Metem watched him go, then he turned to Issachar and said:—
“I have earned my hire well, and you must pay the price, but now it troubles me to think that I touched this business. Why it is I cannot say, but it comes upon me that the prince speaks truth, and that no plot of ours can avail to separate these two who were born to each other, although it well may happen that we shall unite them in death alone. Issachar,” he added with fierce conviction, “I will not take your gold, for it is the price of blood! I tell you it is the price of blood!”
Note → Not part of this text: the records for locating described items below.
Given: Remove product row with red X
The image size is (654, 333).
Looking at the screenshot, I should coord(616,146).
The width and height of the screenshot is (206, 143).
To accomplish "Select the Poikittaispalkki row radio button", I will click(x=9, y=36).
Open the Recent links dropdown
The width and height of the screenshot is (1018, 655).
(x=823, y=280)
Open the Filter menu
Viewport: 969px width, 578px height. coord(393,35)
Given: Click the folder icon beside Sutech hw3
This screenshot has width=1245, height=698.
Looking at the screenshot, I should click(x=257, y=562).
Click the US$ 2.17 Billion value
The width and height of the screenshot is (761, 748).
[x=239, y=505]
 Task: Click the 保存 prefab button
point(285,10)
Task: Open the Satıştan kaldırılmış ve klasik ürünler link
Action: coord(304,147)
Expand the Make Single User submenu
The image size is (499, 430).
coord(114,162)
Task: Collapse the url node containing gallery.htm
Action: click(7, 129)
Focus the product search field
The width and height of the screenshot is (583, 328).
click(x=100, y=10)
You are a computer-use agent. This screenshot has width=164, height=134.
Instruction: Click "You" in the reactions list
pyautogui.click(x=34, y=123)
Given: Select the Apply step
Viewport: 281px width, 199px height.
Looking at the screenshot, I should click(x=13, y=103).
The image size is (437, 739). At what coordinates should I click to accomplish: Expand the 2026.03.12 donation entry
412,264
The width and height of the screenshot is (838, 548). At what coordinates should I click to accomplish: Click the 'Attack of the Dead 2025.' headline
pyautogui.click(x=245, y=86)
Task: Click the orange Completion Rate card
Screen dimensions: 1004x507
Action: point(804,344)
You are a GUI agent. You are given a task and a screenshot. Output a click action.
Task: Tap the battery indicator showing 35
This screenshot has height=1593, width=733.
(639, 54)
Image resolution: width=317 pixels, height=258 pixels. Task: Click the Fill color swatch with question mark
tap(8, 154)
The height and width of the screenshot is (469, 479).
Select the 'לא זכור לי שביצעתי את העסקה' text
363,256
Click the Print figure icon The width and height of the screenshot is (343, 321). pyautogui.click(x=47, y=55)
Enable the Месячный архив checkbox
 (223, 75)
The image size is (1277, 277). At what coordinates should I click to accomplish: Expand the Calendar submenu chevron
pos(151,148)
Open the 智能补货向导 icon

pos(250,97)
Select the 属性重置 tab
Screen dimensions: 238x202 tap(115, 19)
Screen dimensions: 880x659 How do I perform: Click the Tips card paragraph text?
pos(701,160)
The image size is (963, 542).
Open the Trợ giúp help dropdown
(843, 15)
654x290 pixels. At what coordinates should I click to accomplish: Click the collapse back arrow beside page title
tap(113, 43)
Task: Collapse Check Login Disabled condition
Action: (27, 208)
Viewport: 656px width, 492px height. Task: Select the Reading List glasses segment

“Take it or no, as you will, Phœnician,” answered the Levite; “at least I am well pleased that the promise of it bought your service. Even should the prince Aziel discharge this day’s work with his young life, it is better that he should perish in the body than that he should lose his soul for the bribe of a woman’s passing beauty. Whatever else be lost, that is saved to him, since those sorceress lips of hers are set beyond his reach. An Israelite cannot mate with the oracle of Baaltis, Metem.”
“You say so, Issachar, but I have seen men climb high to pluck such fruit. Yes, I have seen them climb even when they knew that they must fall before the fruit was reached.”
Then he went also, leaving Issachar alone and oppressed with a dread of the future which was none the less real because it could not be defined.
CHAPTER X
THE EMBASSY
Weak as she was still with recent illness, half-fainting also from the shock of the terrible and unexpected fate which had overtaken her, Elissa was borne in triumph to the palace that now was hers. Around her gilded litter priestesses danced and sang their wild chants, half-bacchanalian and half-religious; before it marched the priests of El, clashing cymbals and crying, “Make way, make way for the new-born goddess! Make way for her whose throne is upon the horned moon!” while all about the multitude of spectators prostrated themselves in worship.
Elissa was borne in triumph. Vaguely she heard the shouts and music, dimly she saw the dancing-girls and the bowing crowds. But all the while her heart was alive with pain and her brain, crushed beneath the menace of this misery, could grasp nothing clearly save the completeness of her loss. Loss! Yes, she was lost indeed. One short hour ago and she was rejoicing in the presence of the man she loved, and who, as she believed, loved her, while in her mind rose visions of some happy life with him far away from this city and the dark rites of the worshippers of Baal. And now she found herself the chief priestess of that worship which already she had learned to fear if not to hate. More, as its priestess, till death should come to comfort her, she was cut off for ever from him whom she adored, cut off also from the hope of that new spiritual light which had begun to dawn upon her soul.
Elissa looked upon the beautiful women who leapt and sang about her litter, listening to the clash of their ornaments of gold, and as she listened and looked her eyes seemed to gain power to behold the spirits within them. Surely she could see these, dark and hideous things, with shifting countenances, terrible to look on, and themselves wearing in their eyes of flame a stamp of eternal terror, while in her ears the music of their golden necklaces was changed to a clank as of fetters and of instruments of torment. Yes; and there before the dancers in the red cloud of dust which rose from their beating feet, floated the dim shape of that demon of whom she had been chosen the high-priestess.
Look at her mocking, inhuman countenance, and her bent brow of power! Look at her spread and flaming hair and her hundred hands outstretched to grasp the souls of men! Hark! the clamour of the cymbals and the cry of the dancers blended together and became her voice, a dreadful voice that gave greeting to her princess, promising her pride of place and life-long power in payment for her service.